Aunque la Alcaldía le solicitó al Ministerio de Educación que aplazaran la presencialidad por lo menos dos semanas más en el caso de colegios privados, la respuesta fue que no y deben retornar esta semana.

Noticias Cali.

Este 11 de enero los más de 10 mil estudiantes de los colegios privados en Cali deberán retornar a las aulas, tras la decisión del Ministerio de Educación de no aplazar la presencialidad.

regreso a clases Cali
Para poder hacer el retorno a las aulas, desde las instituciones se debe cumplir con trámites de petición para que se evalúe si puede o no, cumplir con los protocolos.
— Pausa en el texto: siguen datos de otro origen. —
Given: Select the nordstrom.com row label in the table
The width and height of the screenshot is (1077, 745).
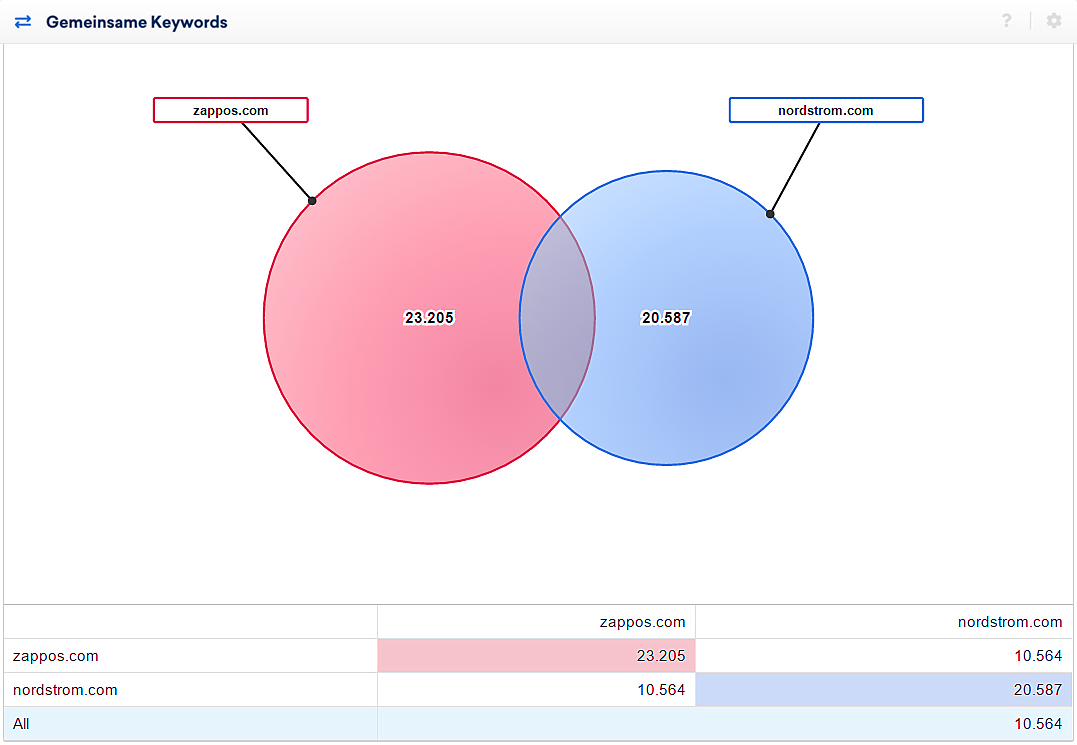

Fotos: @AlcaldiaDeCali

Ante el pico de contagios de Covid-19, en gran parte por la cepa variante Ómicron, la Alcaldía Distrital había solicitó al Ministerio de Educación que por lo menos dos semana más se mantuvieran las clases virtuales.

El Gobierno nacional ha indicado que los calendarios ya deben retomarse con normalidad, que deben cumplirse las jornadas de vacunación y las medidas de bioseguridad.

La orden es que los estudiantes vuelvan a sus colegios, escuelas y demás centros de enseñanza.

Mientras que en el caso de las instituciones oficiales, con una matrícula de más de 150 mil estudiantes, el regreso será el 17 de enero.

Se había planteado que entre el 24 y el 30 de enero del presente año se adelantara la primera semana de desarrollo institucional, sin embargo, será desde antes tras la decisión del MinEducación.

Esto cumpliendo la Resolución 2157 de 2021 y la Directiva Ministerial 8.